§ **Task statement**:
Copy out all lines from the entries below in which "туралы" occurs.

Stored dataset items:

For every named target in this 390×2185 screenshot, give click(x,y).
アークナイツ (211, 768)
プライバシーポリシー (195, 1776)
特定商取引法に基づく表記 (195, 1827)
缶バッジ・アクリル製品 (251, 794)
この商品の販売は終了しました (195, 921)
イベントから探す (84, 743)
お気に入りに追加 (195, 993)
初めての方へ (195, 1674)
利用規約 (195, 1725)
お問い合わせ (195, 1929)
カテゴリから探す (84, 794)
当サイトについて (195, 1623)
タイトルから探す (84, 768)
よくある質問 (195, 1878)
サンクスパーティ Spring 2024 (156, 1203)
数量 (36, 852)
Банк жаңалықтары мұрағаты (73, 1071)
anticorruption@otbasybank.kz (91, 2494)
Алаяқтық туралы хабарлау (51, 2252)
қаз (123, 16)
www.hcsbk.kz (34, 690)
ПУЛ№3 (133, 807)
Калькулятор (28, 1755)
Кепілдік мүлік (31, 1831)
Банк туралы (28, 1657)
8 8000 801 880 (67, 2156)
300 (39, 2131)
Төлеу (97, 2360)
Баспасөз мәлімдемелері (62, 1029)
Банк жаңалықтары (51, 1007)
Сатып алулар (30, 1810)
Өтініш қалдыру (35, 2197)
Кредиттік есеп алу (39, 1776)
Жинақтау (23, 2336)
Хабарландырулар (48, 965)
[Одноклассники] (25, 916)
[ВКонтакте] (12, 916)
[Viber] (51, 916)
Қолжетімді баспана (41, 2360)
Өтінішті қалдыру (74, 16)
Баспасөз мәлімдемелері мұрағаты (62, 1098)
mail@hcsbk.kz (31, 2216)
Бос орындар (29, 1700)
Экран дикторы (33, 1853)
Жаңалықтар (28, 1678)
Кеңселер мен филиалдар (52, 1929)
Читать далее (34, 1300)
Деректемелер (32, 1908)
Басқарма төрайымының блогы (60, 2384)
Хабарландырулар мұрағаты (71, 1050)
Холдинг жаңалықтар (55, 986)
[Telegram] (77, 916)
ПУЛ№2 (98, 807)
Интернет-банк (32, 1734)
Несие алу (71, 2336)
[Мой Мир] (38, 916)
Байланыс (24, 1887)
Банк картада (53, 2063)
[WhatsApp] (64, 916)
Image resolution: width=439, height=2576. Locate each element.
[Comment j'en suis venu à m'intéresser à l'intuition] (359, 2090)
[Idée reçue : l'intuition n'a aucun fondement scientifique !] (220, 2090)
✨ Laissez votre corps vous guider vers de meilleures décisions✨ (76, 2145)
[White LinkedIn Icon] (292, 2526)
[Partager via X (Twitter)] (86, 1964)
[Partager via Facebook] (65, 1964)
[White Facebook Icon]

§ **Written answer**:
Алаяқтық туралы хабарлау (51, 2252)
Банк туралы (28, 1657)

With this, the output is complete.